** Opening INPUT DATA block **

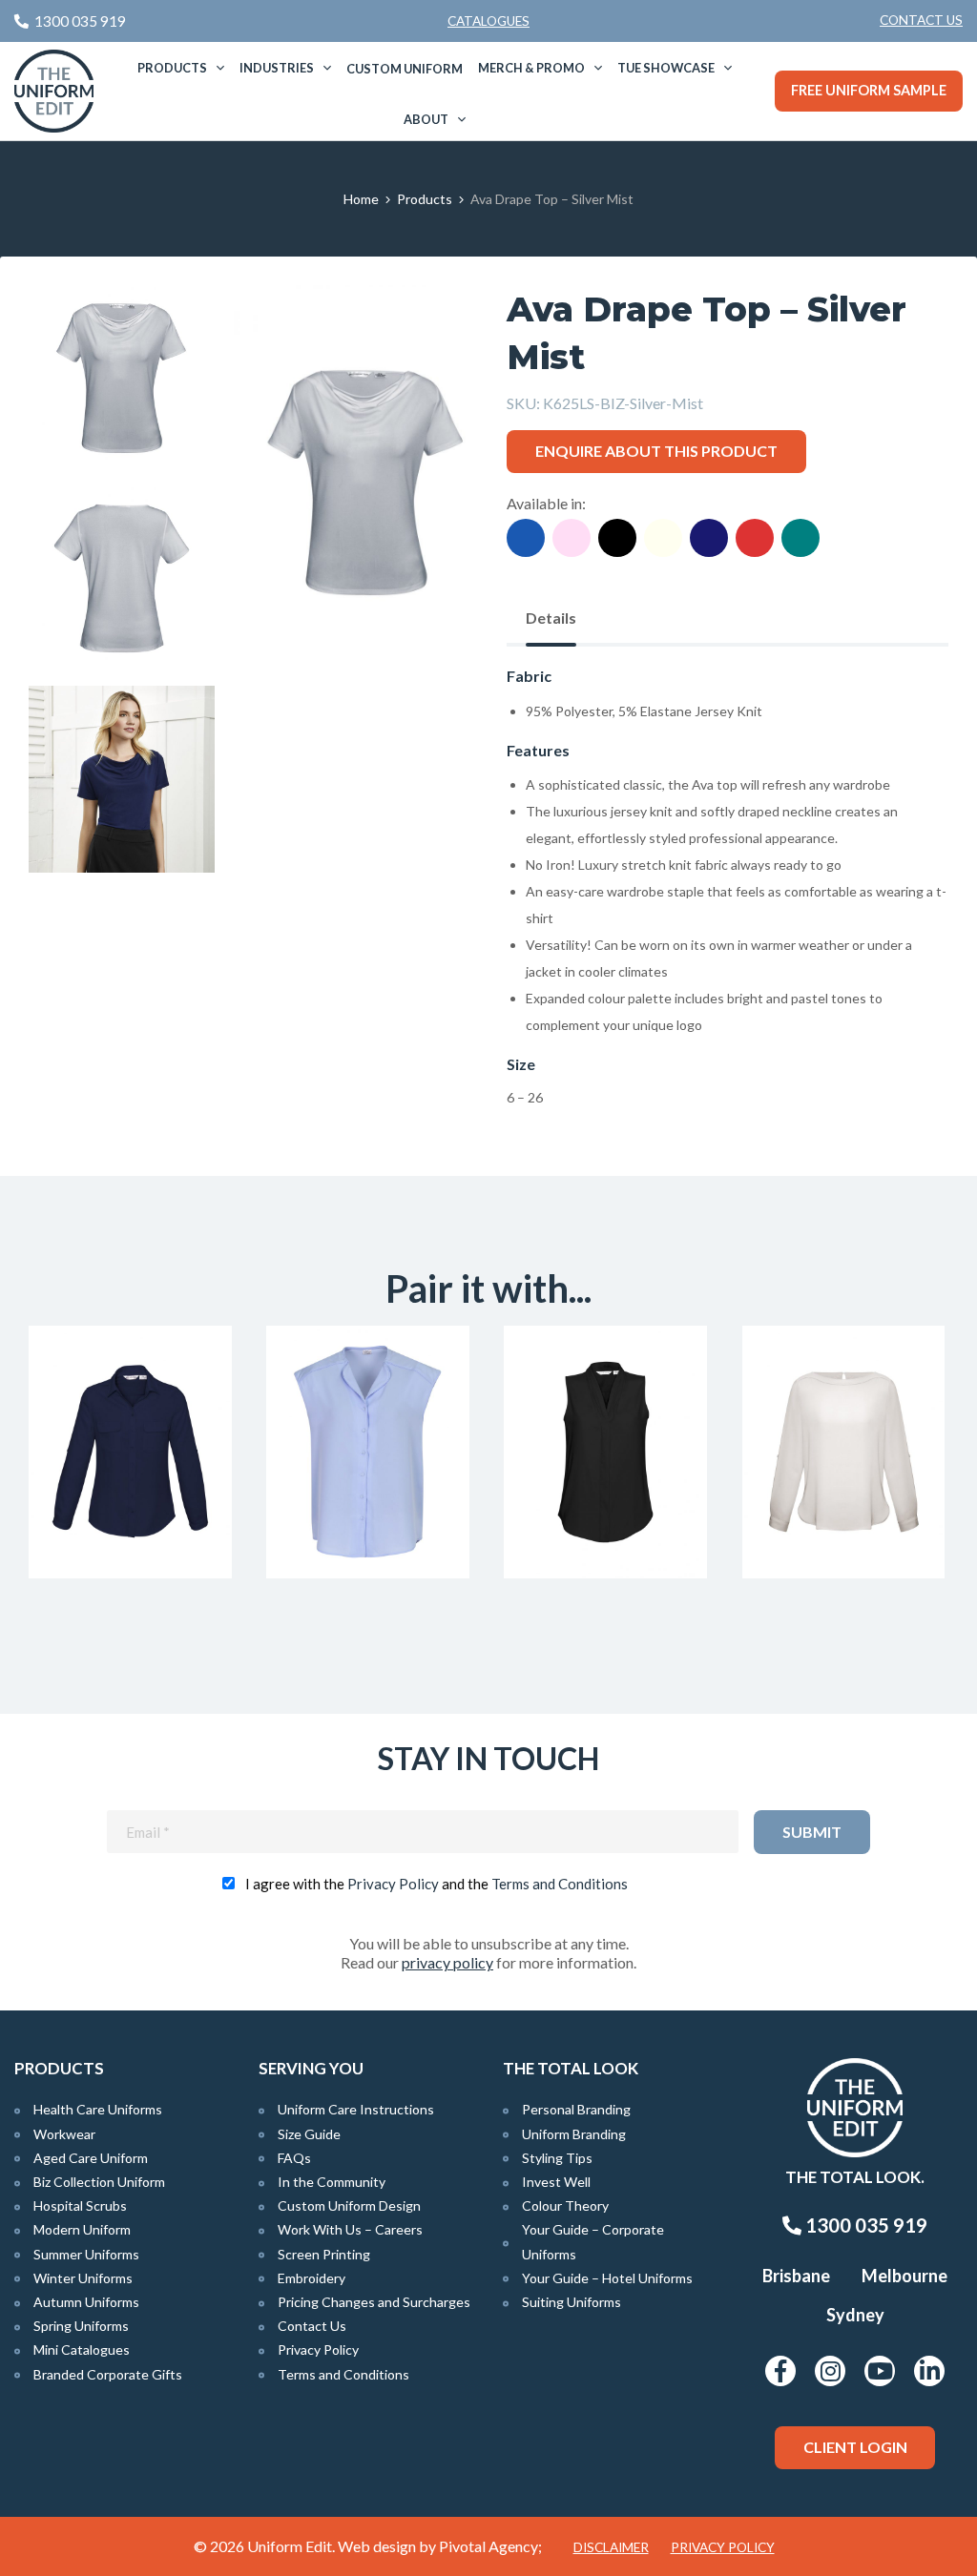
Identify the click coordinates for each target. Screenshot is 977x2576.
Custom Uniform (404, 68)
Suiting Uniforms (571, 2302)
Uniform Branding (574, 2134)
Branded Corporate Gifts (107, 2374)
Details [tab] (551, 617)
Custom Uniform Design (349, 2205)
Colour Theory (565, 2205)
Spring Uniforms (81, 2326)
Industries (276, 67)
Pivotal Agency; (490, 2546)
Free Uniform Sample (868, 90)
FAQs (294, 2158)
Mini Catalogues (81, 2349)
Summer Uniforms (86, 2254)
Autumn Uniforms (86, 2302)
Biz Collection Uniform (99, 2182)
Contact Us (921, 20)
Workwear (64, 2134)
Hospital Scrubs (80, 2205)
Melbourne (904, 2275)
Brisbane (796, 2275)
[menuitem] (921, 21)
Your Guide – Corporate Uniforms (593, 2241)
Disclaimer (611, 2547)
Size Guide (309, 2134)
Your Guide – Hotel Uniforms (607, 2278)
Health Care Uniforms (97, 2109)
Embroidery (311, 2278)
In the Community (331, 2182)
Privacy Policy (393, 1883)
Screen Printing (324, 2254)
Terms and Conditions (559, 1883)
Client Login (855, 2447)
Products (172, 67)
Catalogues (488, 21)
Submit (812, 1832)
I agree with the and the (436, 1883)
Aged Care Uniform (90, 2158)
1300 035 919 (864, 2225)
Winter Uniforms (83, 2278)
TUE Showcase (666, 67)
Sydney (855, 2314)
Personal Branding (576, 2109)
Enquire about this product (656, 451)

** Closing INPUT DATA block **
** Opening INPUT DATA block **

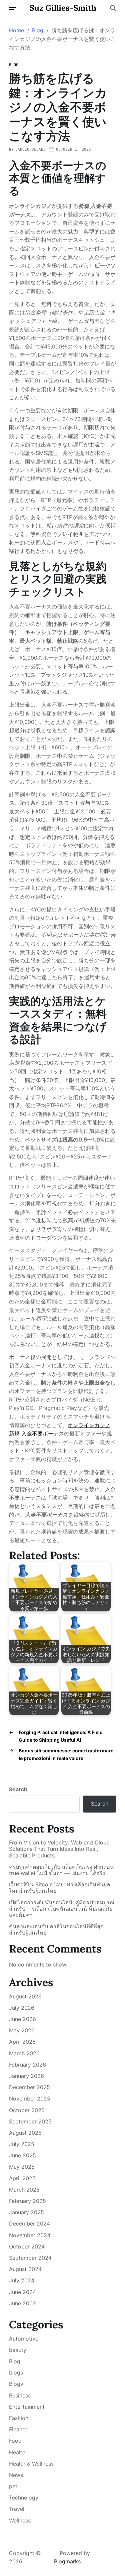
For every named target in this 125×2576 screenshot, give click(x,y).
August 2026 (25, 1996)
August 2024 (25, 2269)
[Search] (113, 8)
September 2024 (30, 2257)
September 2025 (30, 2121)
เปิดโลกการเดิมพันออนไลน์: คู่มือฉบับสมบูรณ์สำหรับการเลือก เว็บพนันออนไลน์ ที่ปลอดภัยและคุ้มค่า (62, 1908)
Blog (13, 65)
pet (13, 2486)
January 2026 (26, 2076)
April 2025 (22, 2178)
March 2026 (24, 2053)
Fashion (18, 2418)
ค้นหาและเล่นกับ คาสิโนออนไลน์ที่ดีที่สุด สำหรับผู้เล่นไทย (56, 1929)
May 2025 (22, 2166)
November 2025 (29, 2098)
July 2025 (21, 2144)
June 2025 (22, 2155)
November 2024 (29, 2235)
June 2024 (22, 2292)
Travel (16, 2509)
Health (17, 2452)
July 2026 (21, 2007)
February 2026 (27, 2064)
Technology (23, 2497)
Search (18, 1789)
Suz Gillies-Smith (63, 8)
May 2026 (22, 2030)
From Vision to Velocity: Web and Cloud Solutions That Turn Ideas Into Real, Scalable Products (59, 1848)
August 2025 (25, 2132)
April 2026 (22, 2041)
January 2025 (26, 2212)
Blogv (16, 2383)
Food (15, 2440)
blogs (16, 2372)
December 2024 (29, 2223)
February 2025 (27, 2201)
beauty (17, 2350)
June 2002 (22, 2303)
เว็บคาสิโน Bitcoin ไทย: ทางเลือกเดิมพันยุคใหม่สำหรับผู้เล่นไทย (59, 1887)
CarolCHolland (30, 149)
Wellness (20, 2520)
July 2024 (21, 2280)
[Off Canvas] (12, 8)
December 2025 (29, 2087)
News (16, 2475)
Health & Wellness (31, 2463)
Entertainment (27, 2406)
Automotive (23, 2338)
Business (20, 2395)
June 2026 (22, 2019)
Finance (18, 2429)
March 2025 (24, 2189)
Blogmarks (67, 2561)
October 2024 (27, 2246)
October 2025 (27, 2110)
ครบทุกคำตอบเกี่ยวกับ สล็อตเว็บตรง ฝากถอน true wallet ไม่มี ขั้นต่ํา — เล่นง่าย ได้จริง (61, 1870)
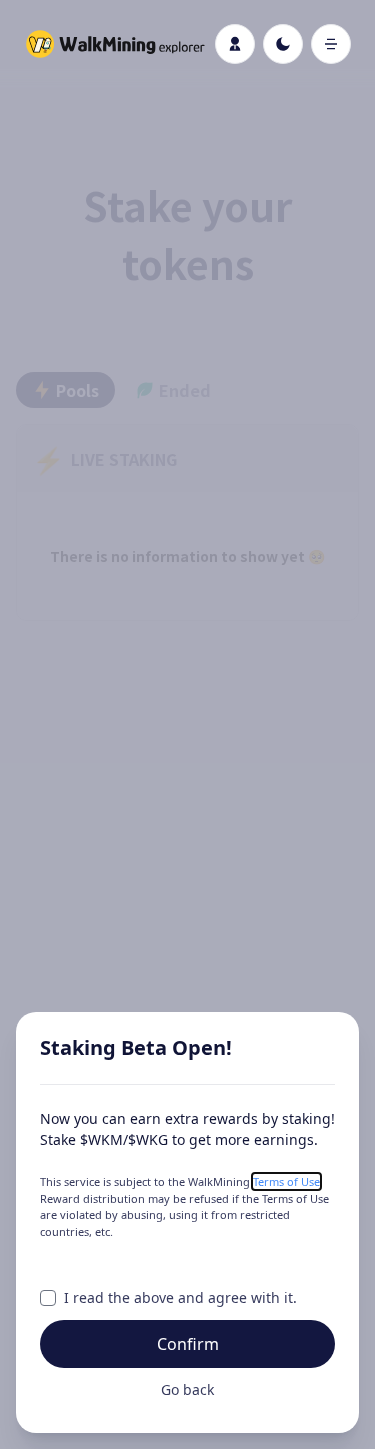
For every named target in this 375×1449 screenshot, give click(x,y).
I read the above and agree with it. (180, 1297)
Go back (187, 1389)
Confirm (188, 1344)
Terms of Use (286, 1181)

** Closing INPUT DATA block **
** Opening INPUT DATA block **

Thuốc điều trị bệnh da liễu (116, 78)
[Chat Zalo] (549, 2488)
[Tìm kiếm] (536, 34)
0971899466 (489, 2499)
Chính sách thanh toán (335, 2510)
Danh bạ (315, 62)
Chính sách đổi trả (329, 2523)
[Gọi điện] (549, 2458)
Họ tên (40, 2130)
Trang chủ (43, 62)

** Closing INPUT DATA block **

--- REQUIREMENT ---
Look through the records and copy every line that has the word "June".

--- THE COMPLETED TASK ---
June 2025 (22, 2155)
June 2024 (22, 2292)
June 2002 (22, 2303)
June 2026 (22, 2019)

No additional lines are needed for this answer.